给定段落:

________________________

Exploring Distributed Vector Databases Performance on HPC Platforms: A Study with Qdrant

基本信息

论文ID: 2509.12384
标题: Exploring Distributed Vector Databases Performance on HPC Platforms: A Study with Qdrant
作者: Seth Ockerman, Amal Gueroudji, Song Young Oh, Robert Underwood, Nicholas Chia, Kyle Chard, Robert Ross, Shivaram Venkataraman
分类: cs.DC cs.DB
发表时间/会议: SC'25 Workshop Frontiers in Generative AI for HPC Science and Engineering: Foundations, Challenges, and Opportunities
论文链接: https://arxiv.org/abs/2509.12384

摘要

向量数据库在现代AI工作流中扮演着核心角色，特别是在检索增强生成(RAG)系统中，通过将大语言模型输出与外部文献关联来提升模型性能。尽管向量数据库在AI应用中日益重要，但对其在高性能计算(HPC)系统中的性能特征了解甚少。本研究在阿贡国家实验室的Polaris超级计算机上对分布式向量数据库Qdrant进行了实证研究，构建了基于BV-BRC的真实生物文本工作负载，使用Qwen3-Embedding-4B模型生成嵌入向量，评估了最多32个工作节点下的插入、索引构建和查询性能。

________________________

任务目标 1: 请将给定段落中从“论文ID: 2509.12384”起、到“的插入、索引构建和查询性能。”为止（含这两处）的文字原样输出。
任务目标 2: 列出给定段落中写明的全部作者姓名。
任务目标 3:
根据给定段落回答下列问题：
(a) 论文的分类是什么？
(b) 实证研究是在哪台超级计算机上进行的？
(c) 生成嵌入向量使用的是哪个模型？

数据摘录:

________________________

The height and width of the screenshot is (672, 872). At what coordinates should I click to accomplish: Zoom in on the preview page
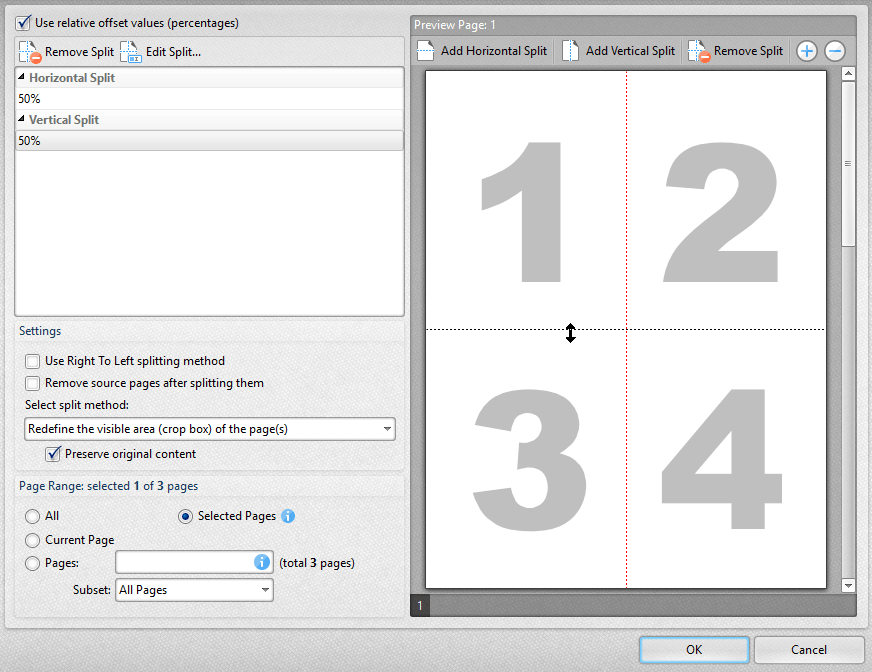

________________________

书面回答 1:
论文ID: 2509.12384
标题: Exploring Distributed Vector Databases Performance on HPC Platforms: A Study with Qdrant
作者: Seth Ockerman, Amal Gueroudji, Song Young Oh, Robert Underwood, Nicholas Chia, Kyle Chard, Robert Ross, Shivaram Venkataraman
分类: cs.DC cs.DB
发表时间/会议: SC'25 Workshop Frontiers in Generative AI for HPC Science and Engineering: Foundations, Challenges, and Opportunities
论文链接: https://arxiv.org/abs/2509.12384

摘要

向量数据库在现代AI工作流中扮演着核心角色，特别是在检索增强生成(RAG)系统中，通过将大语言模型输出与外部文献关联来提升模型性能。尽管向量数据库在AI应用中日益重要，但对其在高性能计算(HPC)系统中的性能特征了解甚少。本研究在阿贡国家实验室的Polaris超级计算机上对分布式向量数据库Qdrant进行了实证研究，构建了基于BV-BRC的真实生物文本工作负载，使用Qwen3-Embedding-4B模型生成嵌入向量，评估了最多32个工作节点下的插入、索引构建和查询性能。

书面回答 2:
Seth Ockerman
Amal Gueroudji
Song Young Oh
Robert Underwood
Nicholas Chia
Kyle Chard
Robert Ross
Shivaram Venkataraman

书面回答 3:
(a) cs.DC cs.DB
(b) 阿贡国家实验室的Polaris超级计算机
(c) Qwen3-Embedding-4B